According to a new announcement, the FDA has accepted Biogen’s supplemental new drug application (sNDA) for a higher, potentially more efficacious dose regimen of nusinersen (Spinraza) for patients with spinal muscular atrophy (SMA). The company also reported that the European Medicines Agency (EMA) has validated the application for the higher dose as well. The higher dose nusinersen regimen includes a faster loading phase with two 50 mg doses administered 14 days apart, followed by a higher maintenance dose of 28 mg every 4 months, compared to the standard approved nusinersen regimen. The regulatory submission was based on findings from the phase 2/3 DEVOTE study (NCT04089566), a randomized, controlled, dose-escalating trial that comprised of 145 participants across ages and SMA types at 42 sites around the globe.

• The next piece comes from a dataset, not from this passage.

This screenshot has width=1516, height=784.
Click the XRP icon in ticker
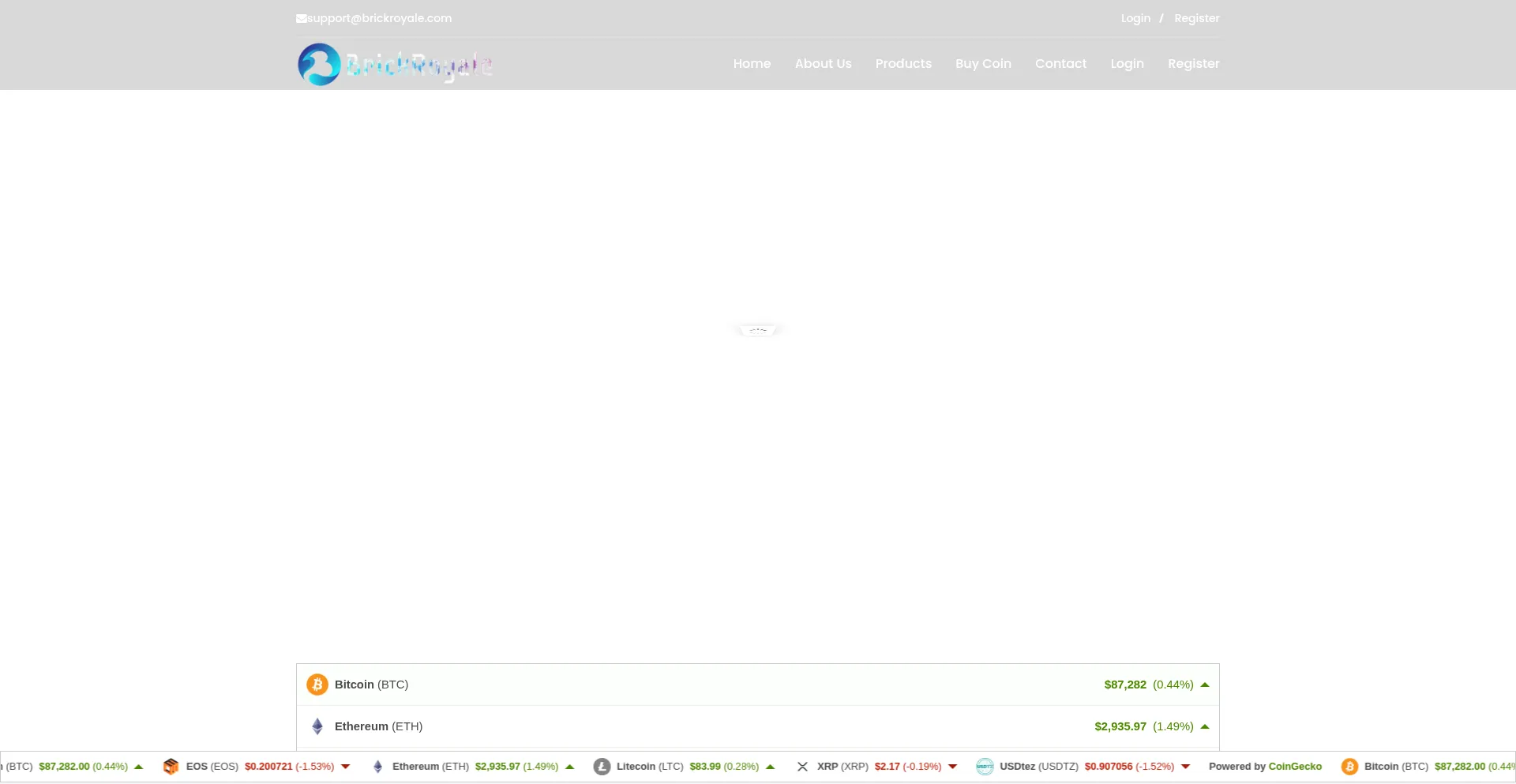click(x=802, y=767)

A small-scale, single-center observational study showed that treatment with tofersen (Qalsody; Biogen), an FDA-approved medication for patients with amyotrophic lateral sclerosis (ALS) caused by superoxide dismutase 1 (SOD1) gene mutations, can lead to meaningful preservation of function and slowing of motor decline. In addition, the study revealed robust, significant, and sustained reductions in serum and cerebrospinal fluid neurofilaments (NfL), further supporting the role of neurofilaments as therapeutic biomarkers. Tofersen, an antisense oligonucleotide that binds to and facilitates RNase-mediated degradation of SOD1 messenger RNA, was approved in April 2023 as the first and only treatment for SOD1 mutation-mediated ALS, a genetic form of the disease. The study, an investigator-initiated investigational trial, comprised of 7 patients who had a confirmed, pathogenic, mutation in SOD1 and received 100 mg of tofersen via intrathecal administration. The dosing regimen included 3 loading doses at 14-day intervals followed by monthly maintenance doses, the same regimen suggested in the current prescribing label for tofersen.

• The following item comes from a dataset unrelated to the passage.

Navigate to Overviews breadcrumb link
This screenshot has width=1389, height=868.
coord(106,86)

According to a recent announcement, the FDA has granted priority review to Johnson & Johnson’s investigational monoclonal antibody nipocalimab as a potential treatment for patients with myasthenia gravis (MG), an autoantibody disease. Nipocalimab, designed to bind with high affinity to block FcRn and reduce levels of circulating immunoglobulin G (IgG) antibodies, remains currently under review by the European Medicines Agency. If approved, nipocalimab will be available for antibody-positive patients with MG, including those with anti-acetylcholine (AChR), anti-muscle-specific kinase antibody (MuSK), and anti-low density lipoprotein-related protein 4 (LRP4) subtypes. The agent’s application is supported by the phase 3 Vivacity-MG3 study (NCT04951622), a large-scale trial that demonstrated nipocalimab’s superiority over placebo plus standard-of-care (SOC) therapy over a 24-week period.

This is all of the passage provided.